• _Required action_:
Return the lines below that contain the word "computer".

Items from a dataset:
= Beginning of Section =
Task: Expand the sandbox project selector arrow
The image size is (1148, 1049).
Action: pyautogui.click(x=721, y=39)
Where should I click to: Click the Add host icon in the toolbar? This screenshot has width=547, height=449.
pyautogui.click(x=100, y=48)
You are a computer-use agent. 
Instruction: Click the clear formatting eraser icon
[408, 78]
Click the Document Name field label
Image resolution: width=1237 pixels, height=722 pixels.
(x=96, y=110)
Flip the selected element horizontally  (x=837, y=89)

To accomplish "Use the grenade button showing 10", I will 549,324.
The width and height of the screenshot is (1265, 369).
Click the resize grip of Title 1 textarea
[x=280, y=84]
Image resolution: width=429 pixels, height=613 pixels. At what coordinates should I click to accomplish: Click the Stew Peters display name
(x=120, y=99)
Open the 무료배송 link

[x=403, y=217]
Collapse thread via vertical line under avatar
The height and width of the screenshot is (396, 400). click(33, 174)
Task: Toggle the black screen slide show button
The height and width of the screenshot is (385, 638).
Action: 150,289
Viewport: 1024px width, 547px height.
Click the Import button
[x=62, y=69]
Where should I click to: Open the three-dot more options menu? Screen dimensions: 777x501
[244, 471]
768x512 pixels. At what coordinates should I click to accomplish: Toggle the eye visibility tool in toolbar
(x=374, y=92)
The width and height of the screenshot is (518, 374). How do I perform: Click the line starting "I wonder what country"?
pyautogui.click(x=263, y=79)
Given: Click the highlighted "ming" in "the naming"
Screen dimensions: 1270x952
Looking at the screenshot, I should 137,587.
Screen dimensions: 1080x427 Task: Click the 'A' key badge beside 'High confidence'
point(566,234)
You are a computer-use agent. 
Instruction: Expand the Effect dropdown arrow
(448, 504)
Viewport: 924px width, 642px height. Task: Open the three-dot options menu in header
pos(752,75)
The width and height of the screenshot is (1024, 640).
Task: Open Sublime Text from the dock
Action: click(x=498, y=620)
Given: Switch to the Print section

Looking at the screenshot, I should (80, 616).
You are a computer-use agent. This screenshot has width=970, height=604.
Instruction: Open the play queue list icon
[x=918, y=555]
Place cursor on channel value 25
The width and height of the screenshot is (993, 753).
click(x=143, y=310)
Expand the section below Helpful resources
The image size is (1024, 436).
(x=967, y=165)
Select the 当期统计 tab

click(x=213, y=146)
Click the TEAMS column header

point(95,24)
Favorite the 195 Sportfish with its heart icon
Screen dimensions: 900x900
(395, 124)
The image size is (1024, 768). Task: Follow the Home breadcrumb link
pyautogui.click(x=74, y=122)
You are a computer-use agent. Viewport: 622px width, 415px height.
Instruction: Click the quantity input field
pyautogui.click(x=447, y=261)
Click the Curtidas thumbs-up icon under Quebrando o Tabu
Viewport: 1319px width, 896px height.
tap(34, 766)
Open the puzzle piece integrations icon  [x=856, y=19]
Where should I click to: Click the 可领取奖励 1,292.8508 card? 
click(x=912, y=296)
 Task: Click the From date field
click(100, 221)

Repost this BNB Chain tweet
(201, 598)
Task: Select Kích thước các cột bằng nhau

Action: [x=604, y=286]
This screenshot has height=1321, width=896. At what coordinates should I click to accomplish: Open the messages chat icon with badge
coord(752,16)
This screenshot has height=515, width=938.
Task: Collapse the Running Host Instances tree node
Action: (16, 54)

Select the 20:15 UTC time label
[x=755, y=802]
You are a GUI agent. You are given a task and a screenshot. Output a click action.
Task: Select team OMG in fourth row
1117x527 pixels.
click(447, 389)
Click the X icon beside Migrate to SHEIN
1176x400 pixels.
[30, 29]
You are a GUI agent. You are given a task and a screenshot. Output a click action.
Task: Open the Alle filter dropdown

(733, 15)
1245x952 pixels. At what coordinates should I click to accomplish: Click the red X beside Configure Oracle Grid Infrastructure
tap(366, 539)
= End of Section =
• _Exercise output_:
You are a computer-use agent. 
You are a computer-use agent. 
You are a computer-use agent. This screenshot has width=970, height=604.
You are a computer-use agent. Viewport: 622px width, 415px height.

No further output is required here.